Court Rules Passwords+Secret Questions=Secure eBanking

An anonymous reader writes "A closely-watched court battle over how far commercial banks need to go to protect their customers from cyber theft is nearing an end. Experts said the decision recommended by a magistrate last week — if adopted by a US district court in Maine — will make it more difficult for other victim businesses to challenge the effectiveness of security measures employed by their banks. This case would be the first to add legal precedent to banking industry guidelines about what constitutes 'reasonable' security. The tentative decision is that a series of passwords + some device fingerprinting is enough to meet the definition of 'something you know' + 'something you have.' The case has generated enormous discussion over whether the industry's 'recommended' practices are anywhere near relevant to today's attacks, in which crooks usually have complete control over the victim's PC."

Re:Secure = Secure Enough

[FatAlb3rt]

Unless the questions are like my bank's:
Who is your favorite Disney character?
What is your favorite color?

You stand a good chance to get the right answer for any given account if you go with Mickey / Minnie or red / blue. How is that really security?

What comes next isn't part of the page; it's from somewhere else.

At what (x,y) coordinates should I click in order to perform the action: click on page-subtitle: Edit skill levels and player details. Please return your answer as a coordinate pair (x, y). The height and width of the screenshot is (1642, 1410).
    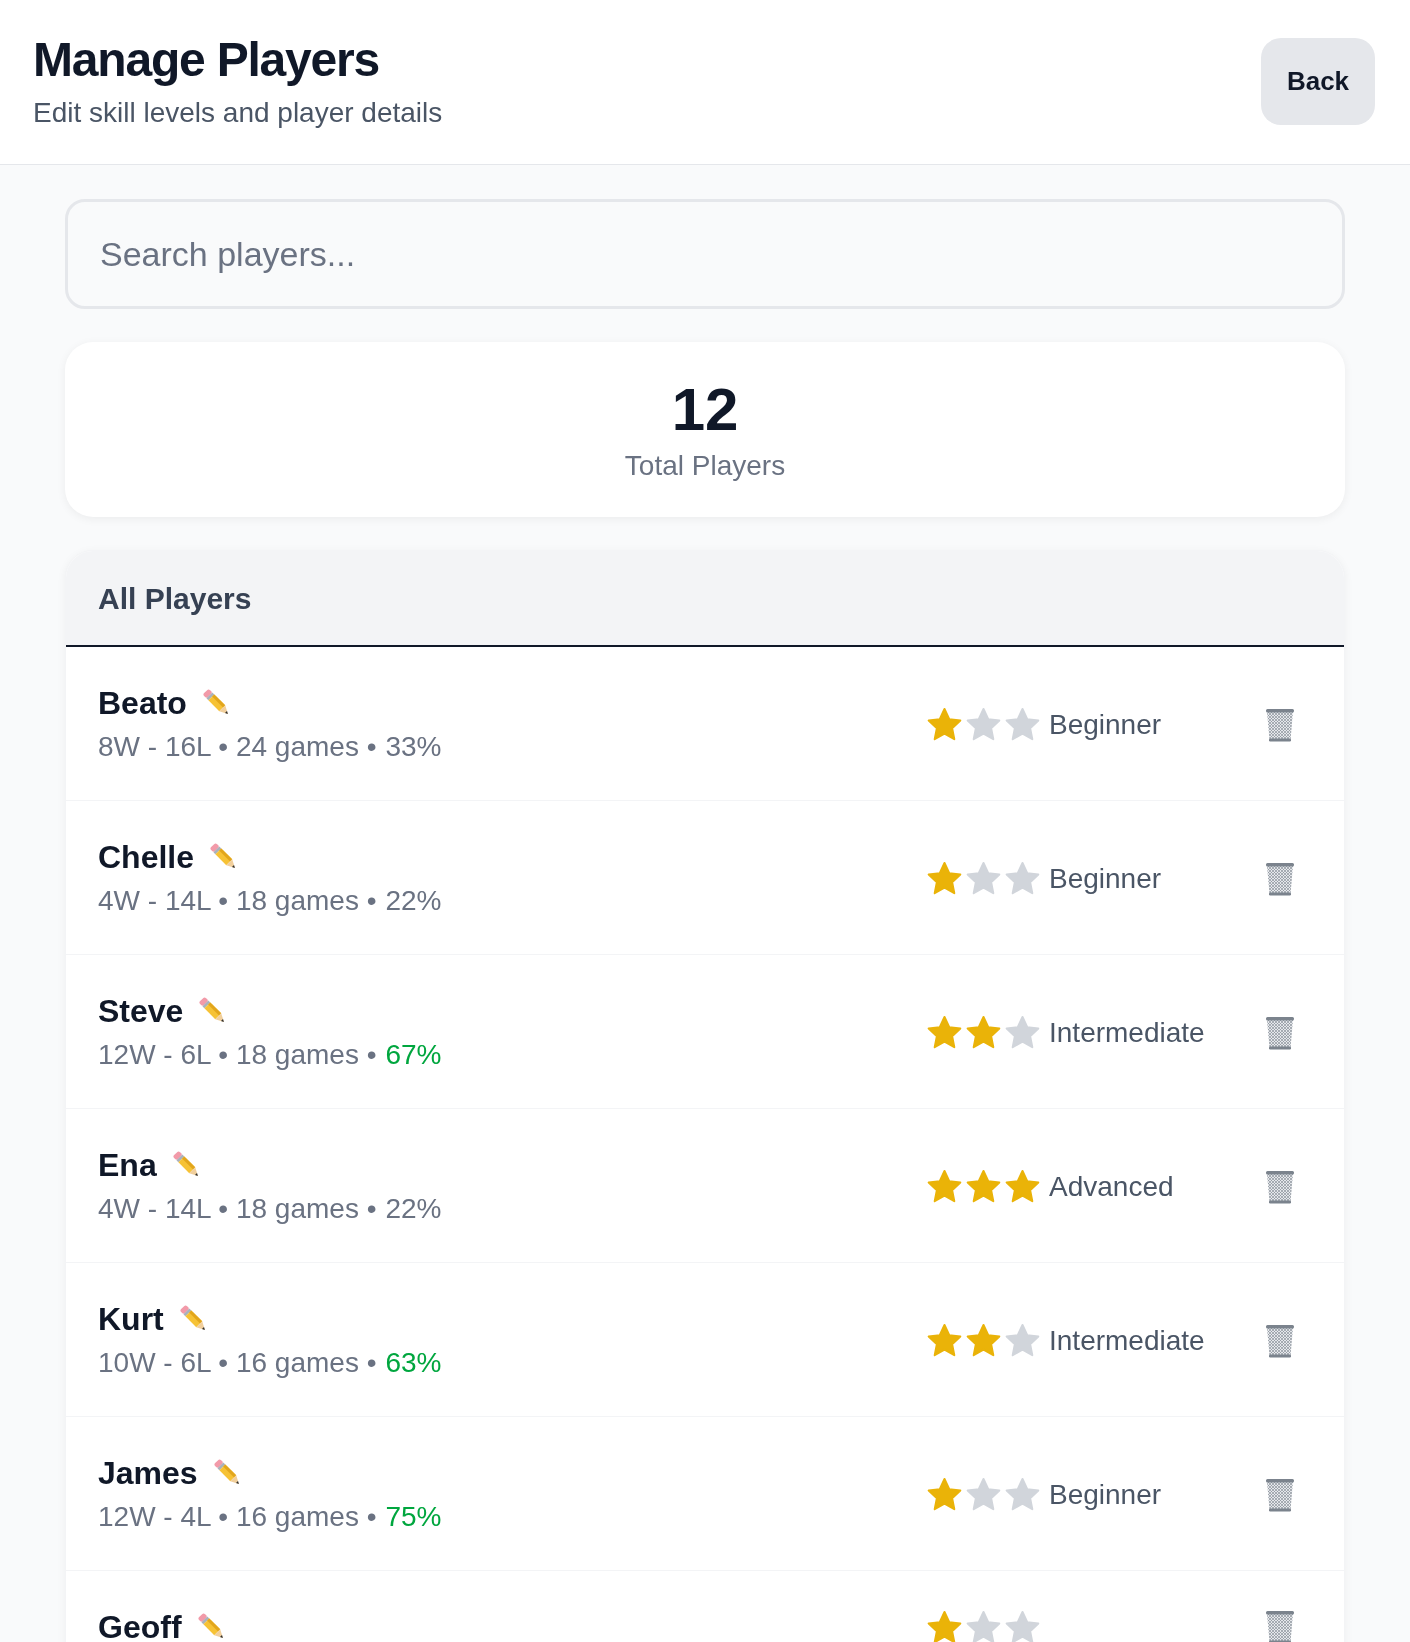
    Looking at the image, I should click on (238, 113).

why not use some sort of authenticator?

[snuf23]

I find it odd that Blizzard offers more security for a World of Warcraft account than your average bank.

Re:Secure = Secure Enough

[definate]

I always answer those questions, with a different password. This results in many people going, "LOL So your mothers maiden name is jks)*8h9*H*(BY?"

This is when those are used for verbal authentication over the phone. Then on top of this, I just need some reasonable password management.

All good!

What are banks for?

[taucross]

If banks can't protect our money, and aren't liable when it goes missing, then what are banks for?